Friday, June 19, 2009

Which is more close to Common man: WPI or CPI

Releasing the wholesale price data, the government said that "the annual rate of inflation, calculated on a point to point to basis stood at minus 1.61 per cent for the week ended June 6, 2009 as compared to 0.13 per cent for the previous week and 11.66 per cent during the corresponding week of previous year". However, food articles were costlier by 8.7 per cent from the comparable week last year as pulses moved up 17 per cent, cereals 13.5 per cent, and fruit and vegetables 10 per cent. The dip was on account of a fall in fuel prices as international crude oil is now ruling around 70 dollars a barrel against over 140 dollars a barrel during the year-ago period.

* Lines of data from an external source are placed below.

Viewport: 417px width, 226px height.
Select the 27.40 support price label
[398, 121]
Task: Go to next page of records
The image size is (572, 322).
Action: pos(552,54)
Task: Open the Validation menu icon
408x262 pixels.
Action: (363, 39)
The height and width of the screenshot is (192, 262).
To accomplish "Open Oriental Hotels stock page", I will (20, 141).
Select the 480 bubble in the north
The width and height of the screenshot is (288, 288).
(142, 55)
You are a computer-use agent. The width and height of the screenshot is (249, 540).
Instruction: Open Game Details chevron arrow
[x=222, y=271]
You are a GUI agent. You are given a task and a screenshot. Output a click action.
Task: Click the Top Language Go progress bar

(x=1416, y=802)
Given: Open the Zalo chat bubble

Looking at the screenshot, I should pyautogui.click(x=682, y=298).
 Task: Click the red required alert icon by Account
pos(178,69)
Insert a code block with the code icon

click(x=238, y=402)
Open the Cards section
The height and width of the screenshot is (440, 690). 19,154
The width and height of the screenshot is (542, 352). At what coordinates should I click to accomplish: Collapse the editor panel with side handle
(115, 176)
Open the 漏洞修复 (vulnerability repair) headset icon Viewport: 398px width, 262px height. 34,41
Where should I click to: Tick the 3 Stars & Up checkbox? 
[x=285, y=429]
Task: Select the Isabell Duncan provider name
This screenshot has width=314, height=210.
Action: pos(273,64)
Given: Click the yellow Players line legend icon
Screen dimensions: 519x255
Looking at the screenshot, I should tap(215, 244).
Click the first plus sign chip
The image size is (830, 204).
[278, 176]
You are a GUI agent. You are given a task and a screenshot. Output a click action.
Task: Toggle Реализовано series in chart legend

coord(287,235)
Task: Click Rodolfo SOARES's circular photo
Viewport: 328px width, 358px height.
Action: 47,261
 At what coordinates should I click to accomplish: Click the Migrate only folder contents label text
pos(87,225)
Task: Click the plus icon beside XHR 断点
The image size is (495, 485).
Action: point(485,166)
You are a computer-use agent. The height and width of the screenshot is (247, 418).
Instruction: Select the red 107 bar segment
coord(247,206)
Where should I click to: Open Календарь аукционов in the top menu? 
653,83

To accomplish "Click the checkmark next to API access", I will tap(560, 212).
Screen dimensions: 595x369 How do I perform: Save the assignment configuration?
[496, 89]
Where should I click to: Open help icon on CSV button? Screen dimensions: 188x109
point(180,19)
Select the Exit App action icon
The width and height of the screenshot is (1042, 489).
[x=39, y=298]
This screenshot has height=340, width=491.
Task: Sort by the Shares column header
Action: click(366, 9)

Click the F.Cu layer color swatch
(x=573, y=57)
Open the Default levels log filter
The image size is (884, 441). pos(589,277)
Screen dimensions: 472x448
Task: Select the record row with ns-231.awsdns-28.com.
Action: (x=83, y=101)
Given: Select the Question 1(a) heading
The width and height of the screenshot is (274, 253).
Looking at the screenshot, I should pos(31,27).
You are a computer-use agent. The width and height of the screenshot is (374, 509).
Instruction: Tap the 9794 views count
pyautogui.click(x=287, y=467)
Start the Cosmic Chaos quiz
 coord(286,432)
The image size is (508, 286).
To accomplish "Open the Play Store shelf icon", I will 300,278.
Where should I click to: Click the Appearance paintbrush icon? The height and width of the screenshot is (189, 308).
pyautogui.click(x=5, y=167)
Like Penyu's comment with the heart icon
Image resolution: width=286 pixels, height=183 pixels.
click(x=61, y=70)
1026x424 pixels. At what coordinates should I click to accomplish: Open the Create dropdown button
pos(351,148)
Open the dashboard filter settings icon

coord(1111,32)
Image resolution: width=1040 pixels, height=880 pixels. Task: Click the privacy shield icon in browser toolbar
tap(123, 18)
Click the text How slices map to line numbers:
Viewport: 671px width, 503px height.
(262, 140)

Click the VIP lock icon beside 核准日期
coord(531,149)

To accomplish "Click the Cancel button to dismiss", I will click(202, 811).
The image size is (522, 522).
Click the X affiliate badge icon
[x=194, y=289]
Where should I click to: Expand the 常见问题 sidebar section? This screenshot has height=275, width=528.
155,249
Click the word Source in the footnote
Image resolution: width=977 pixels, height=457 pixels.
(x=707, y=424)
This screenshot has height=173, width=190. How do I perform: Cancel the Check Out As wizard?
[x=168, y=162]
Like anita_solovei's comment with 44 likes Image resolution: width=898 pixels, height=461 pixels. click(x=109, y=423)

The negative inflation rate has happened last in the year 1978 when it was -0.6%. Prices of fruits and vegetables had fallen (-8.2%), as had cotton (-13.5%) and oilseeds (-14.6%). Among manufactured products, sugar and gur prices fell dramatically by 23% and edible oil prices by 11%. The government attributed this decline in prices to a good harvest in 1977-78, and cheaper inputs to agriculture. But the prices of pulses increased by over 21% while meat, eggs and fish increased by 11%. This year fruits and vegetables have fallen by 7% but various pulses (except urad and gram) have risen by 1% to 3%. It is interesting to note that the consumer price index (CPI), which measures prices for the retail, actually increased by 1.5% in 1978, even though the inflation rate based on WPI declined. The government uses changes in wholesale prices of various commodities to define inflation rate. So, it is not necessary that falling inflation means that the prices at your local vegetable or grocery shops are falling. Those prices are measured by the CPI. Data for that is yet to come in, but previous month’s figures show that they are moving on their own. Unlike 1978, when prices of non-food items like textiles, metals and machinery had risen considerably, this year, prices of these items have shown only marginal increases, perhaps due to the effects of the global slowdown. With industrial production looking up, as recently revealed by the government, demand for some of these important commodities is likely to pick up in the near future. Does all this mean that prices of cereals/pulses and vegetables have started falling or are likely to fall? That's the common man’s concern. The rate of inflation doesn't help in finding that out because it merely shows the rate of increase in prices compared to one year ago.